Swedish language analysis – part II: verbs and word lenghts

This post is part 2 of a series of posts about an analysis of the Swedish language. Other parts are:
Part I: nouns

Verbs

Passive and deponent

Swedish has an interesting way of using verbs in a passive way. Where in English the form “<object> is being <verbed>” and in Dutch “<zelfstandig naamwoord> wordt ge<werkwoord>” are used, Swedish uses an inflection of the verb. So the English sentence “the doors are being closed” becomes “dörrarna stängs“. Stängs is a passive inflection of the verb att stänga (to close). Passive forms often end in an “s”.

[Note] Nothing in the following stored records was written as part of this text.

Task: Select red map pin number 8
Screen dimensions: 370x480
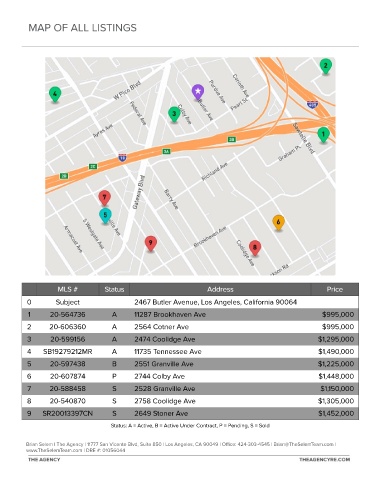Action: (x=255, y=248)
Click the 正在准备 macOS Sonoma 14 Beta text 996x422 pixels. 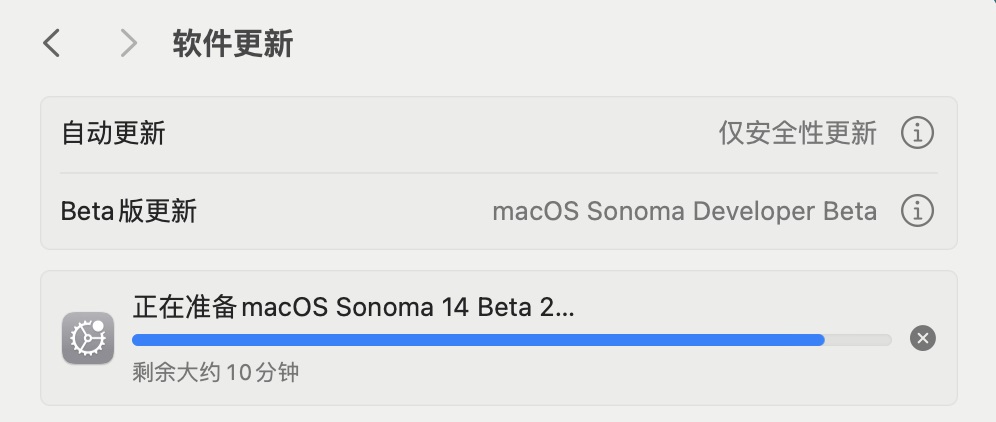353,307
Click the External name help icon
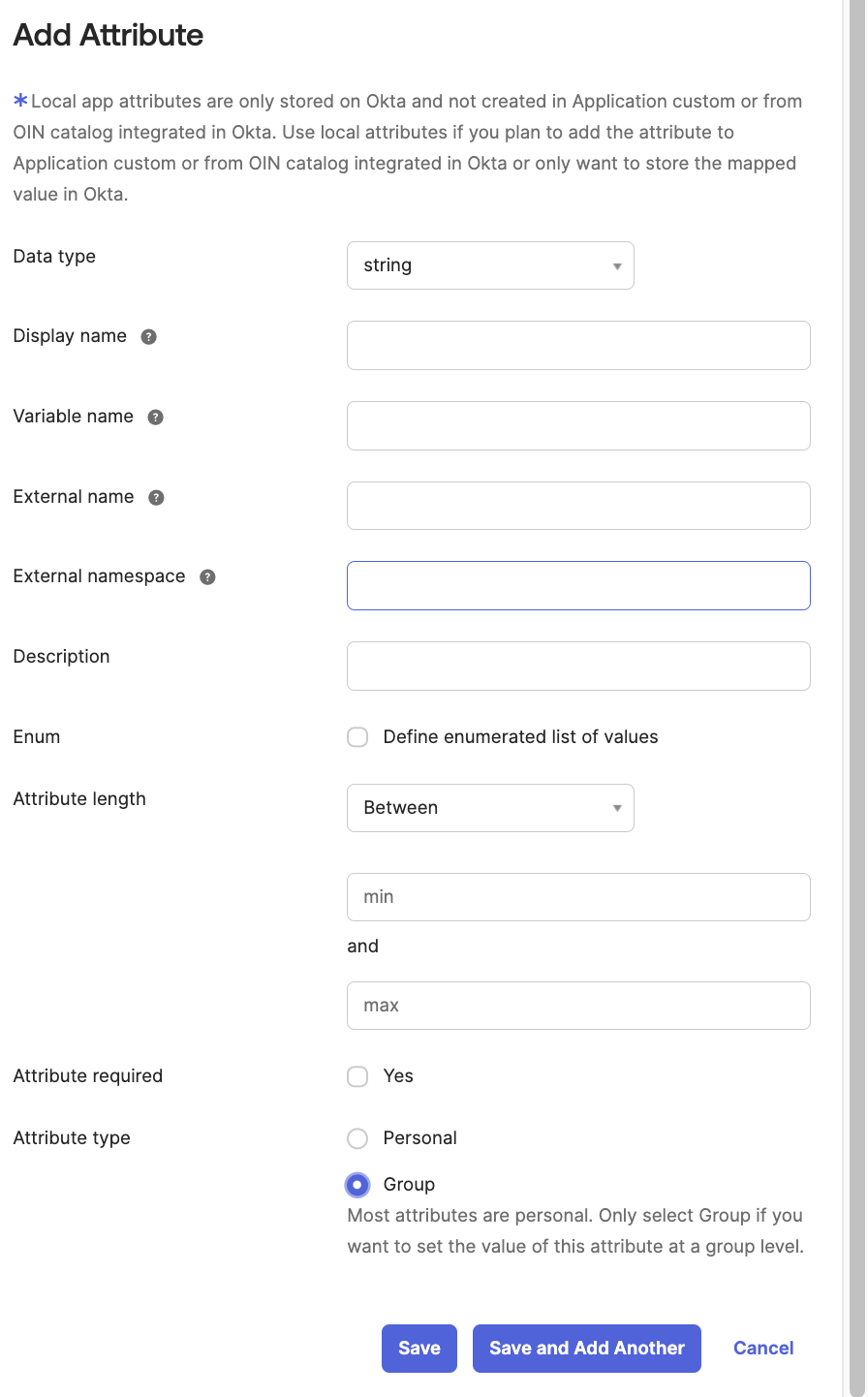 156,498

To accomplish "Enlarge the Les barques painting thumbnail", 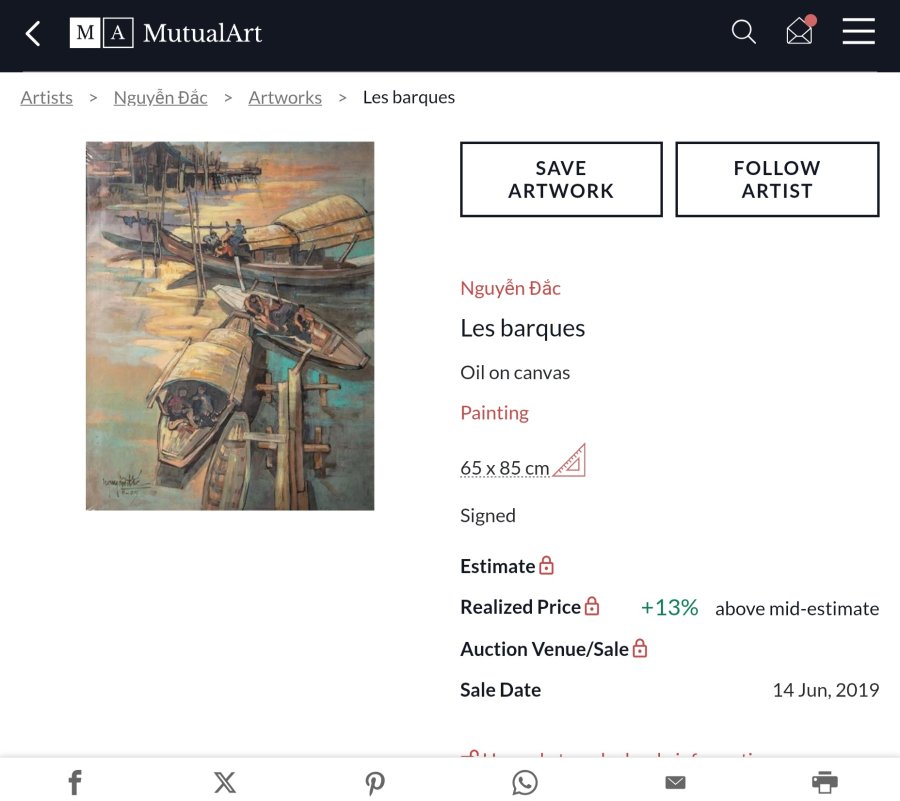I will (230, 326).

Now the interesting thing is that there are a handful of verbs of which only the passive form is used, even though the meaning is active. Some examples are the verbs att hoppas (to hope) and att träffas (to meet). These verbs have no active form and are called deponent verbs. Before I started my analysis I could name a few, but I was wondering how many more there are. It turns out that there are 248 of them, out of a total of 8345 (≈3%) according to SAOL.

Groups

Swedish has multiple groups in which verbs are divided. Depending on how a verb is inflected, it belongs to a particular group. Wikipedia has a pretty elaborate article on this, but the basic idea is that there are 4 different groups: groups 1 and 2 are regular, group 3 are short verbs and group 4 are strong and irregular verbs.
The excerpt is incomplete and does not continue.